======== EXERCISE DATA
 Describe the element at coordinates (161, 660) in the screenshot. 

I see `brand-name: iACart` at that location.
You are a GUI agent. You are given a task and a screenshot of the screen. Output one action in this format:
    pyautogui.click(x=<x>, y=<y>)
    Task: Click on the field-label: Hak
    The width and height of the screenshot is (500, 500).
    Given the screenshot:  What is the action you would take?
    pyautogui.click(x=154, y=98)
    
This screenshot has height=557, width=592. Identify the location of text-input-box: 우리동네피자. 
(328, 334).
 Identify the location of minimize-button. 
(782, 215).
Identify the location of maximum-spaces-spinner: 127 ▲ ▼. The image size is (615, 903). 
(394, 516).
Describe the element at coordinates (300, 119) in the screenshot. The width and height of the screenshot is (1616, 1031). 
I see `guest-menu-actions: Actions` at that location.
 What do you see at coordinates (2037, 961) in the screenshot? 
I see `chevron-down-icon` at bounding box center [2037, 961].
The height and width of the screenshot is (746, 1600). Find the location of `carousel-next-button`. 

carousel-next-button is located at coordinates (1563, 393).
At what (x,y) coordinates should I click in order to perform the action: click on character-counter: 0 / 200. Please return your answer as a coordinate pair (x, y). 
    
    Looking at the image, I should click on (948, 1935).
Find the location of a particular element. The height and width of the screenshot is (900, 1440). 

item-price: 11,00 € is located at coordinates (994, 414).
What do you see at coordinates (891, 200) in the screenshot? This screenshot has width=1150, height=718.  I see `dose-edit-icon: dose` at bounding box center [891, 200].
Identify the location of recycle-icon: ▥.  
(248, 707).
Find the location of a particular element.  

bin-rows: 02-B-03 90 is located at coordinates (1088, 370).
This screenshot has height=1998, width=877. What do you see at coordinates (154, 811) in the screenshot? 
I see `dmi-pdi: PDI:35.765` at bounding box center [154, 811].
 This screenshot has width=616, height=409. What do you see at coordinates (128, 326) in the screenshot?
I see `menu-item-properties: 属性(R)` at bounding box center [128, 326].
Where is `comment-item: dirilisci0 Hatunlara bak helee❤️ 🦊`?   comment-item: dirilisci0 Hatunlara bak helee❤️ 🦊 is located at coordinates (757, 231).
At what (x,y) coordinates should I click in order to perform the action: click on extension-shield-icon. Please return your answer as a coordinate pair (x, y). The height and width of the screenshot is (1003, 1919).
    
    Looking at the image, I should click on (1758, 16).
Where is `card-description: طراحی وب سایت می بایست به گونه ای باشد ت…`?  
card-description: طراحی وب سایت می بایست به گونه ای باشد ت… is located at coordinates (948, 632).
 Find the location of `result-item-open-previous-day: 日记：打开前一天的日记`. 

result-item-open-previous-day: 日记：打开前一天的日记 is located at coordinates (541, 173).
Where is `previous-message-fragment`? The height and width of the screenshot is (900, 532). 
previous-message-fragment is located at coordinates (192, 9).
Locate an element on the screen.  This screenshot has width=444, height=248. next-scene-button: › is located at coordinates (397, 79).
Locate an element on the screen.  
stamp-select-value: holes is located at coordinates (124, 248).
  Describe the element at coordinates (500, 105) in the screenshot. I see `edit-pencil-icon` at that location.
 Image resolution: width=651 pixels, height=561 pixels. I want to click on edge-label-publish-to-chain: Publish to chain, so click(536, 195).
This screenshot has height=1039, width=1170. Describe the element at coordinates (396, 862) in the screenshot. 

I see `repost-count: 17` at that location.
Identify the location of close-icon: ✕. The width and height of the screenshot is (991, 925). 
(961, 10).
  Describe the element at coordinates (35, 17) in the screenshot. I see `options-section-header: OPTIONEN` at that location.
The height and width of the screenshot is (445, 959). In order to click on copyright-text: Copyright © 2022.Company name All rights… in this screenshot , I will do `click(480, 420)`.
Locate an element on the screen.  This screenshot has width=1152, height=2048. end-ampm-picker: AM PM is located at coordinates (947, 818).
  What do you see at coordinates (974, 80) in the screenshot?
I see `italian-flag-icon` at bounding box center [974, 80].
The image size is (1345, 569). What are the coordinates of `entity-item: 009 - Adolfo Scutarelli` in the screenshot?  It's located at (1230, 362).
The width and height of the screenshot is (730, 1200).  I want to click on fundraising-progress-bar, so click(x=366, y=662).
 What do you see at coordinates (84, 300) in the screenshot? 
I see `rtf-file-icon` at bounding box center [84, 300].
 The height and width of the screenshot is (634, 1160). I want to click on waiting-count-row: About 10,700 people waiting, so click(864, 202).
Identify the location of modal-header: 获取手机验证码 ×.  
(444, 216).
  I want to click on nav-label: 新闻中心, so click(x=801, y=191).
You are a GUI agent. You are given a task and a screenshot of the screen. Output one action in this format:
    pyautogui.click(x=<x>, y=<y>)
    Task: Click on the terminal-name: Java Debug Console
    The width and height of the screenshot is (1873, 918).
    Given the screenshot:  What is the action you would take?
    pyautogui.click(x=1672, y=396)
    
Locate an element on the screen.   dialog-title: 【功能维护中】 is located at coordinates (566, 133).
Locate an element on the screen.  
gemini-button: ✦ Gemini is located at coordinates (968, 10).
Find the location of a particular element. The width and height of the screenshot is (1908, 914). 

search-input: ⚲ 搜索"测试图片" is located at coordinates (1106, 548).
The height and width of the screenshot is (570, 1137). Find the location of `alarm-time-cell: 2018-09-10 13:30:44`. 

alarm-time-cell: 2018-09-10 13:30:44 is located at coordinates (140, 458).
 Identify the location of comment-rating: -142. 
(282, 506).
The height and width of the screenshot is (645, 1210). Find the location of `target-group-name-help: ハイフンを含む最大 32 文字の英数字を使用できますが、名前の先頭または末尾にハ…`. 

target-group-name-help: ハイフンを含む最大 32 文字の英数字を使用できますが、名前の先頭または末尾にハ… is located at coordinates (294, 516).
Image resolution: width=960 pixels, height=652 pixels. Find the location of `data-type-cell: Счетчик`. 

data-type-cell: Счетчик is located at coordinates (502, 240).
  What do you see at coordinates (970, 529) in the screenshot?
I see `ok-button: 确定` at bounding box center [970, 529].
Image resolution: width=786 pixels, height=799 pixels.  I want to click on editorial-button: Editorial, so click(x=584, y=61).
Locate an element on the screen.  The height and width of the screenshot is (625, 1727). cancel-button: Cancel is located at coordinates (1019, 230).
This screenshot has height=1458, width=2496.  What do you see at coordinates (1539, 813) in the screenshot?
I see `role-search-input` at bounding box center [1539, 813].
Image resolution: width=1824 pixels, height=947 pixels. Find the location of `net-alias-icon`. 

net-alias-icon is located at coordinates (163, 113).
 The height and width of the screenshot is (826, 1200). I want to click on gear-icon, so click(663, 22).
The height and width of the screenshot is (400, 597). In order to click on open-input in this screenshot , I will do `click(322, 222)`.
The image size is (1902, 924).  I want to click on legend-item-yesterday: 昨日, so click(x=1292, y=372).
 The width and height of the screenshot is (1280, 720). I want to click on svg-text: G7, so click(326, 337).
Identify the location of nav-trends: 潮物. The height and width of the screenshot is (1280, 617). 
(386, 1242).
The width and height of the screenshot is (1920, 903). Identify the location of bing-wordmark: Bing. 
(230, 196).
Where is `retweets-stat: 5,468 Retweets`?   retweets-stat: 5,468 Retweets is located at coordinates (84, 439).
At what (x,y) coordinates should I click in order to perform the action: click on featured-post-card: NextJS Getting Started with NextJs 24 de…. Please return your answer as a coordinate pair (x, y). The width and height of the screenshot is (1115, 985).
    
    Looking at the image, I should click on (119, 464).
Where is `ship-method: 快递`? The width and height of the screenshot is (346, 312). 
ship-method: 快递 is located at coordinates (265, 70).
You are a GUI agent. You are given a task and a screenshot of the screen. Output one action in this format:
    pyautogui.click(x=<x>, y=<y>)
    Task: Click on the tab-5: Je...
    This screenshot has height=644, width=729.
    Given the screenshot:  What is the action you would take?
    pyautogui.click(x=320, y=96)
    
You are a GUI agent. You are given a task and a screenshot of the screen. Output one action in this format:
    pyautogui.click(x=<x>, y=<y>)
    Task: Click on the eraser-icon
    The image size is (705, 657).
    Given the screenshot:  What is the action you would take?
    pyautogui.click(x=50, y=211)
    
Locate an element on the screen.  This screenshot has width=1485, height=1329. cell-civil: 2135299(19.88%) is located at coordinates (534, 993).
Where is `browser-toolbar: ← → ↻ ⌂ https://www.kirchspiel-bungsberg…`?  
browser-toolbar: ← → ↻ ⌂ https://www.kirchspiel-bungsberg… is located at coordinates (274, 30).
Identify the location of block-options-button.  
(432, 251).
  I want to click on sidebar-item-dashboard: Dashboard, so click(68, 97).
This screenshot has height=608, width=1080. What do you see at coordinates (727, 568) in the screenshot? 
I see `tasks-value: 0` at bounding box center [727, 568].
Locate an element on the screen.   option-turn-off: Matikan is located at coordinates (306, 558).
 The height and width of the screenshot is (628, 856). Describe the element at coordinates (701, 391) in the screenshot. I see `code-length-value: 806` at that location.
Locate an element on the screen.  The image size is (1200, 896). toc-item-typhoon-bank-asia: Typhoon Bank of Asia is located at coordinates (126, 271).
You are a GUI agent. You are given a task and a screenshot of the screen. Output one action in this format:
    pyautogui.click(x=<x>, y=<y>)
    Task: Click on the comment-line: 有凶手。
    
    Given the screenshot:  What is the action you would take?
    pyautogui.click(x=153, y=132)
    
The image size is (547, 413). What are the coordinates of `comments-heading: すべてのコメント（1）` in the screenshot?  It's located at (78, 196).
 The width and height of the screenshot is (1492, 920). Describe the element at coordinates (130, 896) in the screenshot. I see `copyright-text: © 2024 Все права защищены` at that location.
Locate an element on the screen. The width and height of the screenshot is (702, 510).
================
• **ASSIGNMENT**
Copy out the listing from its start through the line containing "(394, 516).", keeping every line unchanged.

• **EXPECTED ANSWER**
 Describe the element at coordinates (161, 660) in the screenshot. 

I see `brand-name: iACart` at that location.
You are a GUI agent. You are given a task and a screenshot of the screen. Output one action in this format:
    pyautogui.click(x=<x>, y=<y>)
    Task: Click on the field-label: Hak
    The width and height of the screenshot is (500, 500).
    Given the screenshot:  What is the action you would take?
    pyautogui.click(x=154, y=98)
    
This screenshot has height=557, width=592. Identify the location of text-input-box: 우리동네피자. 
(328, 334).
 Identify the location of minimize-button. 
(782, 215).
Identify the location of maximum-spaces-spinner: 127 ▲ ▼. The image size is (615, 903). 
(394, 516).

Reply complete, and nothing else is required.